-------- Excerpted records --------

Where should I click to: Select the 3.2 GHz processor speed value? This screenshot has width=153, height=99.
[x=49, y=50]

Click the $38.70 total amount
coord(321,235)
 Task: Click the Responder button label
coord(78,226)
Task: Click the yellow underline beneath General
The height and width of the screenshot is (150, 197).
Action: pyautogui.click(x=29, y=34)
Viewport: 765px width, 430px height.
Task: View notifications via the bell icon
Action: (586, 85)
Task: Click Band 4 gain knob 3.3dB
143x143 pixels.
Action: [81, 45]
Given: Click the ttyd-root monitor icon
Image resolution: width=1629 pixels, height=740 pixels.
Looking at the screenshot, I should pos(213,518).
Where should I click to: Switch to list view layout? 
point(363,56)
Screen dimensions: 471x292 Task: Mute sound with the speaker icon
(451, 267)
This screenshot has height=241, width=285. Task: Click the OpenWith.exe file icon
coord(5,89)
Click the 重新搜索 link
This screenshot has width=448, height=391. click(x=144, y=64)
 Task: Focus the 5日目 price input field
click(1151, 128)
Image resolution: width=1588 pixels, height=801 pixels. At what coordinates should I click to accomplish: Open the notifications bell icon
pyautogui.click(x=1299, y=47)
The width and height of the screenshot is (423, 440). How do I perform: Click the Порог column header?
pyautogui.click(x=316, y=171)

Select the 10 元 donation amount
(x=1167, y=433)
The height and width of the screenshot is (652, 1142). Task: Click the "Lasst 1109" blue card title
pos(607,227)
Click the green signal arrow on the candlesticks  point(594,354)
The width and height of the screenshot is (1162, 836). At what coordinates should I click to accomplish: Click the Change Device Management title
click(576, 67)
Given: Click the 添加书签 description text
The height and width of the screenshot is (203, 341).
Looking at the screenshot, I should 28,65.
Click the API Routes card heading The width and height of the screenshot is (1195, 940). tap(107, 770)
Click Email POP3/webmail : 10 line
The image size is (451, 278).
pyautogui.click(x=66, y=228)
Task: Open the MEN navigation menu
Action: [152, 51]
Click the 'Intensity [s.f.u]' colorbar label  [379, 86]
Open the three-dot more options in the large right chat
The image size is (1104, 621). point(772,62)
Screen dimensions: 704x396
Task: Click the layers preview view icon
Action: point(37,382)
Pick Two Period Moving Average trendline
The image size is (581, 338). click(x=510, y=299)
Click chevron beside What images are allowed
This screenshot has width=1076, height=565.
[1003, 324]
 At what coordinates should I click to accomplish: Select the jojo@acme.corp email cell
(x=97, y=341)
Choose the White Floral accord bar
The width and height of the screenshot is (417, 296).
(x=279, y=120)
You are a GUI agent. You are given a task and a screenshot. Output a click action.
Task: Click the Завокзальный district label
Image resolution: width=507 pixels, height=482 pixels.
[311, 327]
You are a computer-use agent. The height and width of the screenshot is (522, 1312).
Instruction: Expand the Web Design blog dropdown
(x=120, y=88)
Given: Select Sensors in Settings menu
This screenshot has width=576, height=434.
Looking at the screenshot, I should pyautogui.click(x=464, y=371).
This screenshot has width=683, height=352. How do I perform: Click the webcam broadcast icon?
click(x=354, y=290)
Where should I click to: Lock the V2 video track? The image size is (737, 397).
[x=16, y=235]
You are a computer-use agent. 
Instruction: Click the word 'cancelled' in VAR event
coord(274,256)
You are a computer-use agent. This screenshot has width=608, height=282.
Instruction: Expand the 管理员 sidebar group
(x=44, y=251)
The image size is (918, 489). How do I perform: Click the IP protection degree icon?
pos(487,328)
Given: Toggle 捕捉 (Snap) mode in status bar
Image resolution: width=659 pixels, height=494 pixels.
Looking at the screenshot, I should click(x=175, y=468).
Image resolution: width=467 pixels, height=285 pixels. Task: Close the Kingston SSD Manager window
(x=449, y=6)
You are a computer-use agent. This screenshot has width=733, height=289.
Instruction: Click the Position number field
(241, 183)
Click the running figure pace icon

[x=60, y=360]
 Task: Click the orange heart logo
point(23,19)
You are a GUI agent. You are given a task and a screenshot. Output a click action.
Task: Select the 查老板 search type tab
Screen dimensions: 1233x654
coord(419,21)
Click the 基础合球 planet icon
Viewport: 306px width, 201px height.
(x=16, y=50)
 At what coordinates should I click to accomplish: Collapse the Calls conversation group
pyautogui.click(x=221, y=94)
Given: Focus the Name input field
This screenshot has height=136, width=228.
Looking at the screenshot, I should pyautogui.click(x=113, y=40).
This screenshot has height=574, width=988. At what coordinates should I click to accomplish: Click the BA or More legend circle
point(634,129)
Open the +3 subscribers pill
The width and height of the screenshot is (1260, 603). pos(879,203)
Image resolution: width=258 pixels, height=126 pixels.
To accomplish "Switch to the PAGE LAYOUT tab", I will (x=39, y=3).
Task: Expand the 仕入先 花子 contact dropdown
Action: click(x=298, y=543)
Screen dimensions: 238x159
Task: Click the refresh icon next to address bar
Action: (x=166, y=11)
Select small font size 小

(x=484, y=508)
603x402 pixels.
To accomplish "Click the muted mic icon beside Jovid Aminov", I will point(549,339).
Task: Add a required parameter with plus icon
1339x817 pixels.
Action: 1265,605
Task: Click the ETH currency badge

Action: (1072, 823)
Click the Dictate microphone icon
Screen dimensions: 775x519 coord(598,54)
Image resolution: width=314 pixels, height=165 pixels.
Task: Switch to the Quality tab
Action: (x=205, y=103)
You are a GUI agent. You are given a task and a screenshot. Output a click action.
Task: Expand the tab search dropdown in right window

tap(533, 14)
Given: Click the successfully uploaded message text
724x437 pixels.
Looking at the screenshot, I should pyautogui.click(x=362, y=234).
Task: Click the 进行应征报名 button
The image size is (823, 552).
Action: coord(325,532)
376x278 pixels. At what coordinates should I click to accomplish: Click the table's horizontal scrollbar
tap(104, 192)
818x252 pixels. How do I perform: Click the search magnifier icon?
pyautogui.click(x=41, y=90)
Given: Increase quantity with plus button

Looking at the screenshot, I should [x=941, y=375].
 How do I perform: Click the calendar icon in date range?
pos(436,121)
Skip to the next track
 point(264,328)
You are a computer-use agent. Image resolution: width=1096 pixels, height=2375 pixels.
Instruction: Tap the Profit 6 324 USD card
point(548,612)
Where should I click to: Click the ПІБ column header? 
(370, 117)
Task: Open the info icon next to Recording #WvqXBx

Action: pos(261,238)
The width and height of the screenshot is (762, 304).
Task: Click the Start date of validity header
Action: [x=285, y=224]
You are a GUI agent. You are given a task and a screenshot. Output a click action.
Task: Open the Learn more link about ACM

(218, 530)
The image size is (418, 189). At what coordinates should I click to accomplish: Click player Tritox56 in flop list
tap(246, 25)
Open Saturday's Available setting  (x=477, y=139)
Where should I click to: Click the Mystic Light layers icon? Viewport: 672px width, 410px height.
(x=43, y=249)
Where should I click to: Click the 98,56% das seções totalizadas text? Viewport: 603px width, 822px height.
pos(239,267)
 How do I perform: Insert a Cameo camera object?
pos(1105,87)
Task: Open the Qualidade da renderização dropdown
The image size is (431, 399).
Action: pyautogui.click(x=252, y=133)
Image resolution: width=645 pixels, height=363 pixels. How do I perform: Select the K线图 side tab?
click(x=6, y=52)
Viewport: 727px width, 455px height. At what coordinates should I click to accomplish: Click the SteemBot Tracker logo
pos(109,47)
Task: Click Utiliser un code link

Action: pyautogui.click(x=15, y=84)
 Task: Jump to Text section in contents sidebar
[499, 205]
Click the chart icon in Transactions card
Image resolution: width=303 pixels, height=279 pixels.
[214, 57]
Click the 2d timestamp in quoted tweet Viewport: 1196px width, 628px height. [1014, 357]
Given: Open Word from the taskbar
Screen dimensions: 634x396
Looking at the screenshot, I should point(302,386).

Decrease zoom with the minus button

--------

## Work to be completed:
Reproduce all of the material above without alteration.

## Response box:
Where should I click to: Select the 3.2 GHz processor speed value? This screenshot has width=153, height=99.
[x=49, y=50]

Click the $38.70 total amount
coord(321,235)
 Task: Click the Responder button label
coord(78,226)
Task: Click the yellow underline beneath General
The height and width of the screenshot is (150, 197).
Action: pyautogui.click(x=29, y=34)
Viewport: 765px width, 430px height.
Task: View notifications via the bell icon
Action: (586, 85)
Task: Click Band 4 gain knob 3.3dB
143x143 pixels.
Action: [81, 45]
Given: Click the ttyd-root monitor icon
Image resolution: width=1629 pixels, height=740 pixels.
Looking at the screenshot, I should pos(213,518).
Where should I click to: Switch to list view layout? 
point(363,56)
Screen dimensions: 471x292 Task: Mute sound with the speaker icon
(451, 267)
This screenshot has height=241, width=285. Task: Click the OpenWith.exe file icon
coord(5,89)
Click the 重新搜索 link
This screenshot has width=448, height=391. click(x=144, y=64)
 Task: Focus the 5日目 price input field
click(1151, 128)
Image resolution: width=1588 pixels, height=801 pixels. At what coordinates should I click to accomplish: Open the notifications bell icon
pyautogui.click(x=1299, y=47)
The width and height of the screenshot is (423, 440). How do I perform: Click the Порог column header?
pyautogui.click(x=316, y=171)

Select the 10 元 donation amount
(x=1167, y=433)
The height and width of the screenshot is (652, 1142). Task: Click the "Lasst 1109" blue card title
pos(607,227)
Click the green signal arrow on the candlesticks  point(594,354)
The width and height of the screenshot is (1162, 836). At what coordinates should I click to accomplish: Click the Change Device Management title
click(576, 67)
Given: Click the 添加书签 description text
The height and width of the screenshot is (203, 341).
Looking at the screenshot, I should 28,65.
Click the API Routes card heading The width and height of the screenshot is (1195, 940). tap(107, 770)
Click Email POP3/webmail : 10 line
The image size is (451, 278).
pyautogui.click(x=66, y=228)
Task: Open the MEN navigation menu
Action: [152, 51]
Click the 'Intensity [s.f.u]' colorbar label  [379, 86]
Open the three-dot more options in the large right chat
The image size is (1104, 621). point(772,62)
Screen dimensions: 704x396
Task: Click the layers preview view icon
Action: point(37,382)
Pick Two Period Moving Average trendline
The image size is (581, 338). click(x=510, y=299)
Click chevron beside What images are allowed
This screenshot has width=1076, height=565.
[1003, 324]
 At what coordinates should I click to accomplish: Select the jojo@acme.corp email cell
(x=97, y=341)
Choose the White Floral accord bar
The width and height of the screenshot is (417, 296).
(x=279, y=120)
You are a GUI agent. You are given a task and a screenshot. Output a click action.
Task: Click the Завокзальный district label
Image resolution: width=507 pixels, height=482 pixels.
[311, 327]
You are a computer-use agent. The height and width of the screenshot is (522, 1312).
Instruction: Expand the Web Design blog dropdown
(x=120, y=88)
Given: Select Sensors in Settings menu
This screenshot has width=576, height=434.
Looking at the screenshot, I should pyautogui.click(x=464, y=371).
This screenshot has width=683, height=352. How do I perform: Click the webcam broadcast icon?
click(x=354, y=290)
Where should I click to: Lock the V2 video track? The image size is (737, 397).
[x=16, y=235]
You are a computer-use agent. 
Instruction: Click the word 'cancelled' in VAR event
coord(274,256)
You are a computer-use agent. This screenshot has width=608, height=282.
Instruction: Expand the 管理员 sidebar group
(x=44, y=251)
The image size is (918, 489). How do I perform: Click the IP protection degree icon?
pos(487,328)
Given: Toggle 捕捉 (Snap) mode in status bar
Image resolution: width=659 pixels, height=494 pixels.
Looking at the screenshot, I should click(x=175, y=468).
Image resolution: width=467 pixels, height=285 pixels. Task: Close the Kingston SSD Manager window
(x=449, y=6)
You are a computer-use agent. This screenshot has width=733, height=289.
Instruction: Click the Position number field
(241, 183)
Click the running figure pace icon

[x=60, y=360]
 Task: Click the orange heart logo
point(23,19)
You are a GUI agent. You are given a task and a screenshot. Output a click action.
Task: Select the 查老板 search type tab
Screen dimensions: 1233x654
coord(419,21)
Click the 基础合球 planet icon
Viewport: 306px width, 201px height.
(x=16, y=50)
 At what coordinates should I click to accomplish: Collapse the Calls conversation group
pyautogui.click(x=221, y=94)
Given: Focus the Name input field
This screenshot has height=136, width=228.
Looking at the screenshot, I should pyautogui.click(x=113, y=40).
This screenshot has height=574, width=988. At what coordinates should I click to accomplish: Click the BA or More legend circle
point(634,129)
Open the +3 subscribers pill
The width and height of the screenshot is (1260, 603). pos(879,203)
Image resolution: width=258 pixels, height=126 pixels.
To accomplish "Switch to the PAGE LAYOUT tab", I will (x=39, y=3).
Task: Expand the 仕入先 花子 contact dropdown
Action: click(x=298, y=543)
Screen dimensions: 238x159
Task: Click the refresh icon next to address bar
Action: (x=166, y=11)
Select small font size 小

(x=484, y=508)
603x402 pixels.
To accomplish "Click the muted mic icon beside Jovid Aminov", I will point(549,339).
Task: Add a required parameter with plus icon
1339x817 pixels.
Action: 1265,605
Task: Click the ETH currency badge

Action: (1072, 823)
Click the Dictate microphone icon
Screen dimensions: 775x519 coord(598,54)
Image resolution: width=314 pixels, height=165 pixels.
Task: Switch to the Quality tab
Action: (x=205, y=103)
You are a GUI agent. You are given a task and a screenshot. Output a click action.
Task: Expand the tab search dropdown in right window

tap(533, 14)
Given: Click the successfully uploaded message text
724x437 pixels.
Looking at the screenshot, I should pyautogui.click(x=362, y=234).
Task: Click the 进行应征报名 button
The image size is (823, 552).
Action: coord(325,532)
376x278 pixels. At what coordinates should I click to accomplish: Click the table's horizontal scrollbar
tap(104, 192)
818x252 pixels. How do I perform: Click the search magnifier icon?
pyautogui.click(x=41, y=90)
Given: Increase quantity with plus button

Looking at the screenshot, I should [x=941, y=375].
 How do I perform: Click the calendar icon in date range?
pos(436,121)
Skip to the next track
 point(264,328)
You are a computer-use agent. Image resolution: width=1096 pixels, height=2375 pixels.
Instruction: Tap the Profit 6 324 USD card
point(548,612)
Where should I click to: Click the ПІБ column header? 
(370, 117)
Task: Open the info icon next to Recording #WvqXBx

Action: pos(261,238)
The width and height of the screenshot is (762, 304).
Task: Click the Start date of validity header
Action: [x=285, y=224]
You are a GUI agent. You are given a task and a screenshot. Output a click action.
Task: Open the Learn more link about ACM

(218, 530)
The image size is (418, 189). At what coordinates should I click to accomplish: Click player Tritox56 in flop list
tap(246, 25)
Open Saturday's Available setting  (x=477, y=139)
Where should I click to: Click the Mystic Light layers icon? Viewport: 672px width, 410px height.
(x=43, y=249)
Where should I click to: Click the 98,56% das seções totalizadas text? Viewport: 603px width, 822px height.
pos(239,267)
 How do I perform: Insert a Cameo camera object?
pos(1105,87)
Task: Open the Qualidade da renderização dropdown
The image size is (431, 399).
Action: pyautogui.click(x=252, y=133)
Image resolution: width=645 pixels, height=363 pixels. How do I perform: Select the K线图 side tab?
click(x=6, y=52)
Viewport: 727px width, 455px height. At what coordinates should I click to accomplish: Click the SteemBot Tracker logo
pos(109,47)
Task: Click Utiliser un code link

Action: pyautogui.click(x=15, y=84)
 Task: Jump to Text section in contents sidebar
[499, 205]
Click the chart icon in Transactions card
Image resolution: width=303 pixels, height=279 pixels.
[214, 57]
Click the 2d timestamp in quoted tweet Viewport: 1196px width, 628px height. [1014, 357]
Given: Open Word from the taskbar
Screen dimensions: 634x396
Looking at the screenshot, I should point(302,386).

Decrease zoom with the minus button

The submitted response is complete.